The BulkInsert method is a part of IDocumentStore and is used to start a BulkInsertOperation.

public interface IDocumentStore
{
	BulkInsertOperation BulkInsert(string database = null, BulkInsertOptions options = null);
}

public class BulkInsertOptions
{
	public bool CheckForUpdates { get; set; }

	public bool CheckReferencesInIndexes { get; set; }

	public int BatchSize { get; set; }
}

The available BulkInsertOptions are:

  • CheckForUpdates - enables document updates (default: false)
  • CheckReferencesInIndexes - enables reference checking (default: false)
  • BatchSize - used batch size (default: 512)

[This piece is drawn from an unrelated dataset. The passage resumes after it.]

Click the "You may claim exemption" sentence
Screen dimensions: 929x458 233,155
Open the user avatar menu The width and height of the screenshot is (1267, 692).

public class BulkInsertOperation
{
    public delegate void BeforeEntityInsert(string id, RavenJObject data, RavenJObject metadata);
    
	public event BeforeEntityInsert OnBeforeEntityInsert = delegate { };

	public event Action<string> Report { ... }

	public void Store(object entity) { ... }

	public void Store(object entity, string id) { ... }
}

The BulkInsertOperation consist of following the methods and events:

  • Store - method used to store the entity, with optional id parameter to explicitly declare the entity identifier (will be generated automatically on client-side when overload without id will be used)
  • Report - event that will be raised every time a batch has finished processing and after the whole operation
  • OnBeforeEntityInsert - event that will be raised before entity will be processed

Limitations

There are several limitations to the API:

  • Entity Id must be provided at the client side. The client by default will use the HiLo generator in order to generate the Id.
  • Transactions are per batch, not per operation and DTC transactions are not supported.
  • Documents inserted using bulk-insert will not raise notifications. More about Changes API can be found here.
  • Document Updates and Reference Checking must be explicitly turned on (see BulkInsertOptions).
  • AfterCommit method in Put Triggers will be not executed in contrast to AllowPut, AfterPut and OnPut.